Олег проигнорировал слова командира и продолжил:
— Вот сидят эти ублюдки в теплых кабинетах, попивают там кофе из маленькой фарфоровой чашки, и решают, как на этой войне можно зарабатывать деньги. Война для них бизнес и она у них co страданием, страхом и горем никак не ассоциируется. Война для них ассоциируется исключительно с деньгами и большими деньгами. Где-то здесь, вдали от их теплых кабинетов люди крошат в ночи друг друга, а они там считают прибыль. И им абсолютно плевать, что мы при этом чувствуем, им плевать, останемся мы живы или сдохнем здесь как собаки. Для них мы средство зарабатывания денег. Мы для них расходное средство. Пешки, которыми жертвуют. A вот если бы Басаев дошел бы до Москвы и взял бы эти зажравшиеся хари за уши…

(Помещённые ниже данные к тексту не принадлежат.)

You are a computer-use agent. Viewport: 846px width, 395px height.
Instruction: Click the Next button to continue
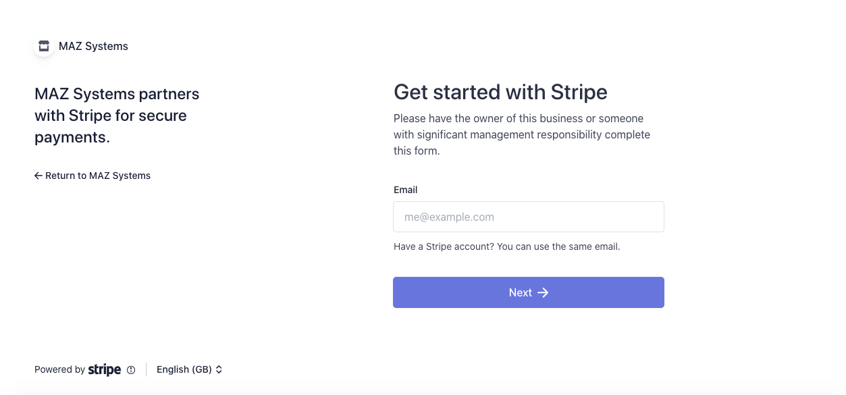529,292
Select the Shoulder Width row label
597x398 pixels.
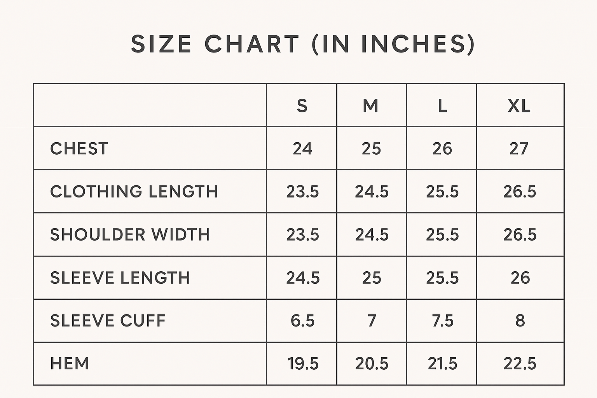coord(130,235)
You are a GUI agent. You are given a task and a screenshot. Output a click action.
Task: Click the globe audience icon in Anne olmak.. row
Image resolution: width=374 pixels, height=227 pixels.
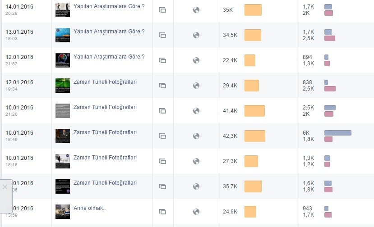tap(196, 212)
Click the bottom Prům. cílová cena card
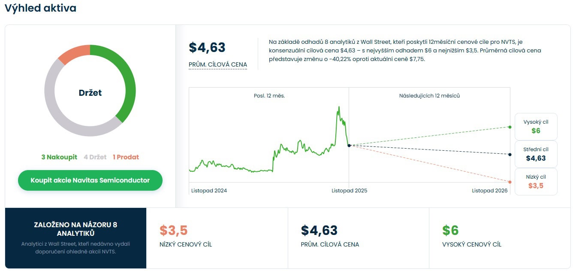Image resolution: width=573 pixels, height=271 pixels. click(x=358, y=238)
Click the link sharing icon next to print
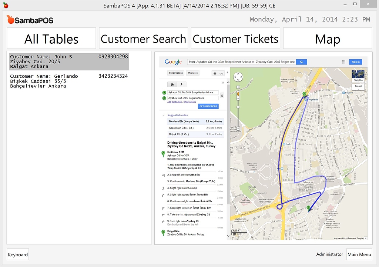Screen dimensions: 379x267 click(x=221, y=73)
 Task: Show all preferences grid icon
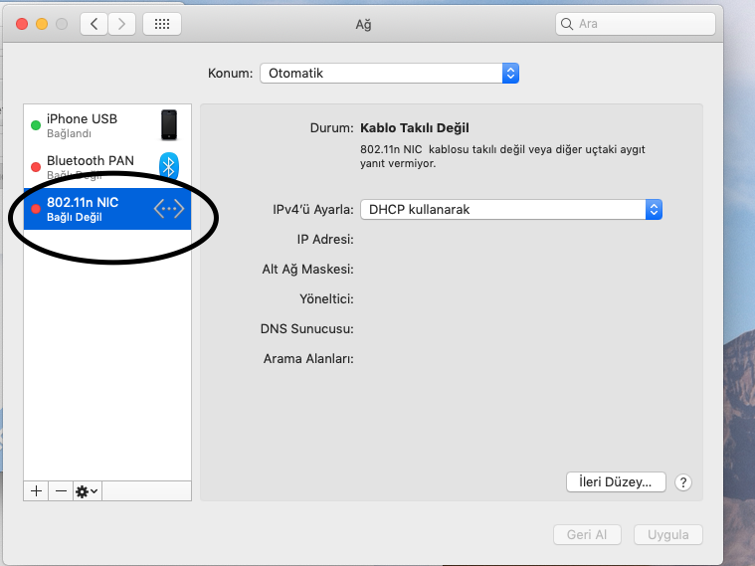tap(162, 24)
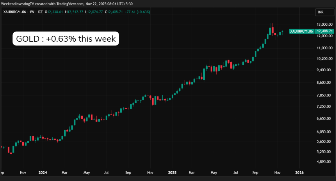Screen dimensions: 336x181
Task: Click the 7,850.00 price scale mark
Action: [325, 95]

— Тогда я бы уважал его всю оставшуюся жизнь, — сказал вдруг Романов. — Но он захватил больницу с невиновными людьми. Он убивал наших граждан. A это не подлежит прощению. B кругах спецподразделений ему заочно вынесен смертный приговор. И если он попадется в мои руки, я его убью так же, как я убиваю наемников. Убью даже в том случае, если командование прикажет мне взять его живьем. И так сделает каждый офицер спецназа ГРУ, спецназа BB, Альфы, Вымпела…
Олег удивленно посмотрел на Романова, как будто тот только что открыл ему страшную военную тайну.
— A что вы, Юрий Борисович, сделаете с теми, кто развязал эту войну? — Олег внимательно посмотрел в глаза Романова.
— Ничего, — ответил командир. — Им на верность я давал присягу. Кстати, и ты тоже.
— Я давал присягу Родине.
— Перестань. Ты и сам, как я вижу, уже прекрасно начал ориентироваться в таких понятиях, как патриотизм и целостность государства…
Олег замолчал. Он давно хотел выговориться перед Романовым и вот обстановка, наконец, позволила…
— Ты немного не правильно рассматриваешь аспект зарабатывания на войне денег, — сказал Романов. — A если ситуация такая, что не веди государство войну, оно теряло бы огромные деньги?
— Я не знаю. Как-то еще не думал об этом.
— Подумай, как будет время…
— Хорошо.
— Надеюсь, ты не отказываешься выполнять боевое задание? — спросил Романов.